[FIX] Aggregate unbalanced datasets #190

AzulGarza · 2023-05-11T23:32:25Z

This PR fixes #189.
Tests were added comparing the fixes with the deprecated function aggregate_before (which works as expected in this case).

review-notebook-app · 2023-05-11T23:32:29Z

Check out this pull request on

See visual diffs & provide feedback on Jupyter Notebooks.

Powered by ReviewNB

NudnikShpilkis · 2023-05-12T14:33:24Z

@FedericoGarza looks like the change to aggregate works, but reconcile still fails.

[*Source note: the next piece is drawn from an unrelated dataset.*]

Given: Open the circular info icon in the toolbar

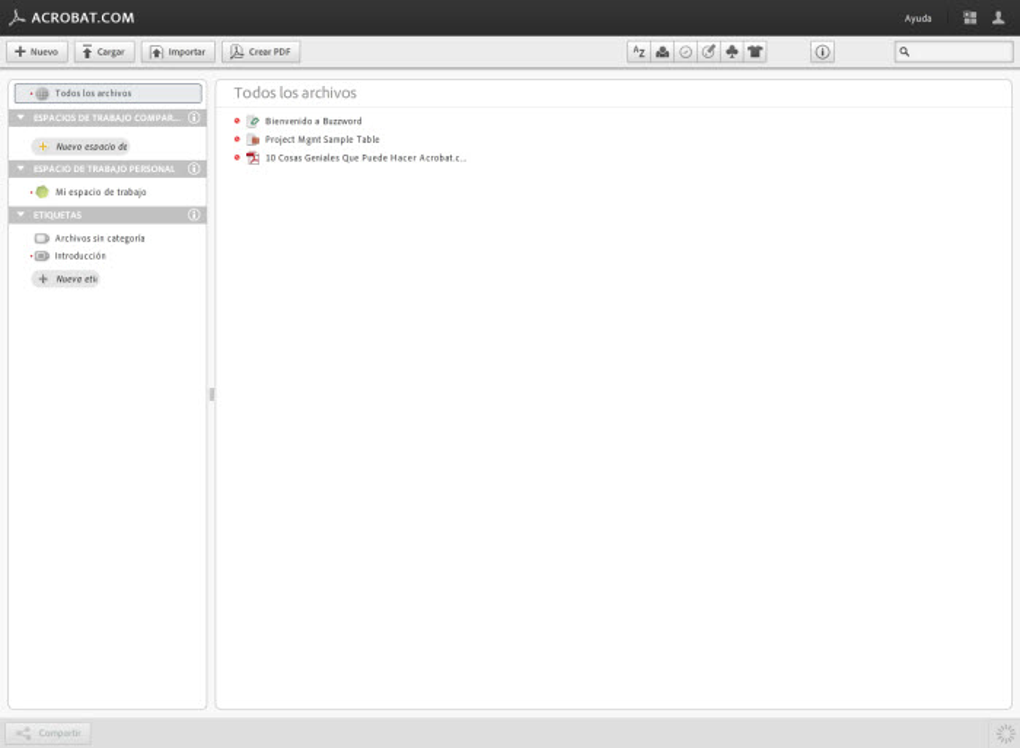Looking at the screenshot, I should pyautogui.click(x=823, y=51).
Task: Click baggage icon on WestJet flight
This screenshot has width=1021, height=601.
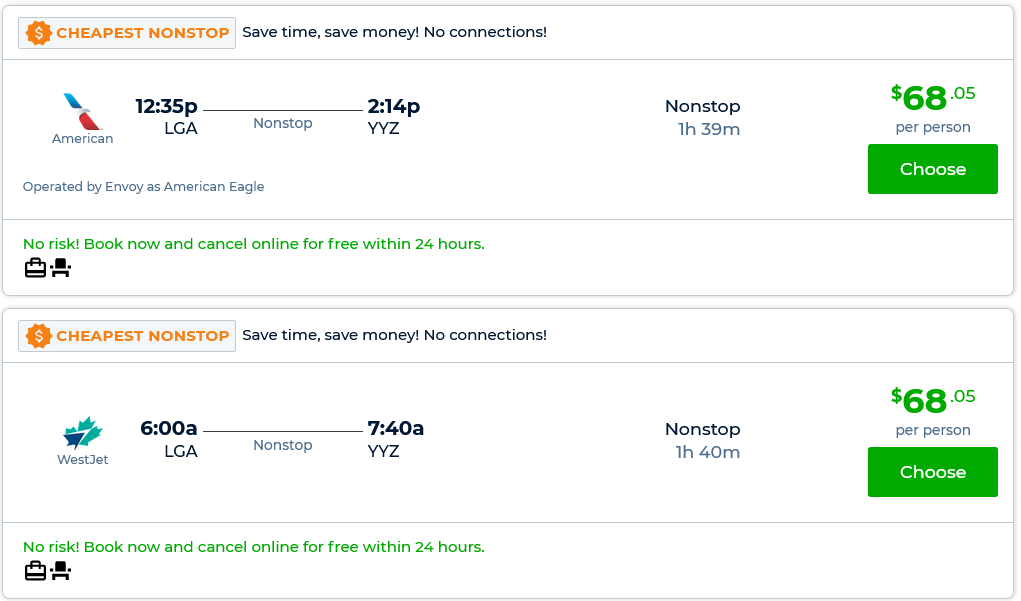Action: [35, 571]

Following my example from earlier

train_df = hier_df.query("ds <= @pd.to_datetime('2019-12-31')")
test_df = hier_df.query("ds > @pd.to_datetime('2019-12-31')")

fcst = StatsForecast(
    models=[
        sfm.AutoARIMA(season_length=12, alias='ARIMA'),
    ],
    freq='M',
    n_jobs=-1,
)

hrec = HierarchicalReconciliation(
    reconcilers=[
        hfm.BottomUp(),
        hfm.MinTrace(method='mint_shrink'),
    ]
)

fcst.fit(df=train_df)
fcst_df = fcst.forecast(h=12, fitted=True)
fitted_df = fcst.forecast_fitted_values()

fcst_df = hrec.reconcile(
    Y_hat_df=fcst_df,
    Y_df=fitted_df,
    S=S_df,
    tags=tags,
)

We get ValueError: cannot reshape array of size 64 into shape (6,newaxis) becausefitted_df have a length of 64, while S_df has a length of 6. You'll need to rewrite reconcile to address the reshaping.

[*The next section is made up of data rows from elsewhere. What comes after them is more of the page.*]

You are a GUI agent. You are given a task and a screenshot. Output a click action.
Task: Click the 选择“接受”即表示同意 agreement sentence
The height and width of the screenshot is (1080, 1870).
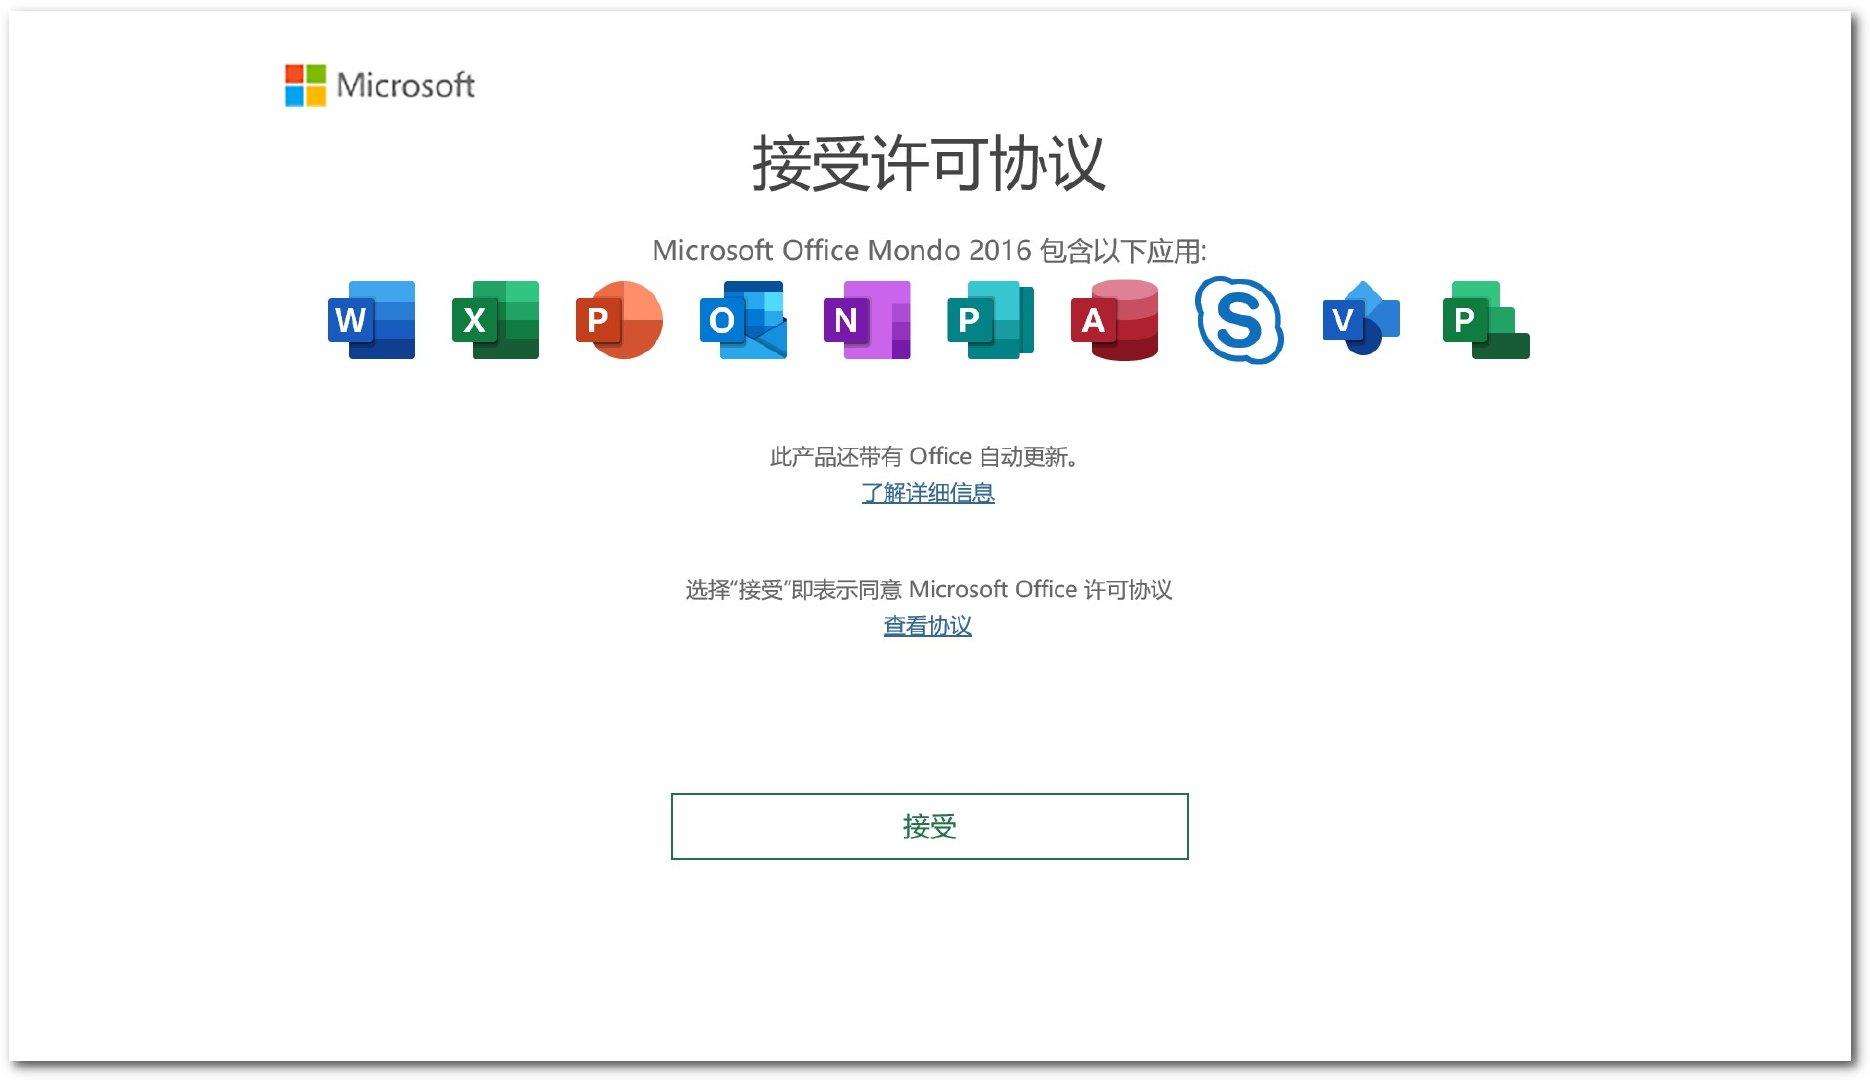(x=928, y=590)
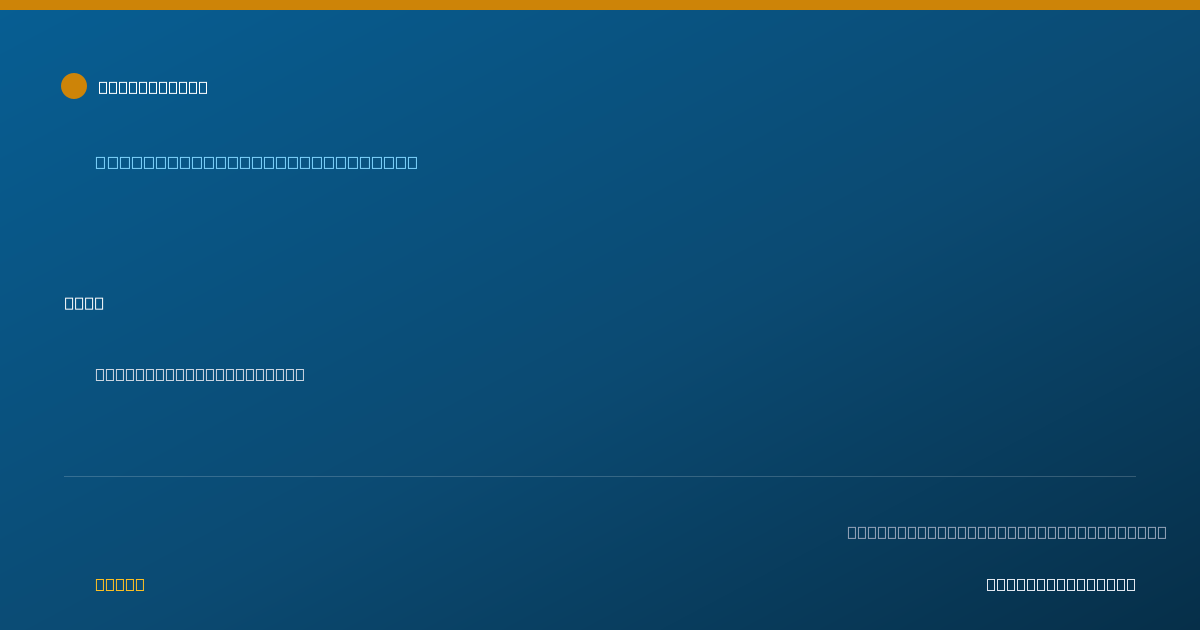Select the white footer text at bottom right
Screen dimensions: 1200x630
coord(1061,584)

NudnikShpilkis · 2023-05-12T14:42:03Z

Not a bug per se, but I'd clarify the exception for not including Y_df in reconcile. The type hints imply it's always optional, but it's only optional for bootstrap or permbu methods. So the exception "you need to pass Y_df" is confusing in light of the type hint.

candalfigomoro · 2023-05-15T12:03:23Z

My current workaround is to create a copy of train_df without the leading zeros and use that for the forecasting model. For reconcile() I still use the version with the leading zeros.

Note that aggregate() also creates all-zero time series for missing hierarchical combinations, so you also have to add all-zero forecasts to Y_hat_df/fcst_df for unique_ids artificially created by aggregate().

AzulGarza · 2023-05-17T21:44:10Z

hey @NudnikShpilkis and @candalfigomoro! Thank you for your feedback! I've updated the branch to consider this case in the reconcile method. Could you try uninstalling and installing the library again from this branch? :)

Thank you!

NudnikShpilkis · 2023-05-18T13:44:15Z

@FedericoGarza looks like the code now runs without error. I haven't tested for validity of predictions though.

NudnikShpilkis · 2023-05-23T19:25:04Z

@candalfigomoro

My current workaround is to create a copy of train_df without the leading zeros and use that for the forecasting model. For reconcile() I still use the version with the leading zeros.

What's the exact formulation of your code? If you fit on the data without the leading zeros and then run forecast on data with the leading zeros it refits, doesn't it?
Where are you passing the data with the leading zeros?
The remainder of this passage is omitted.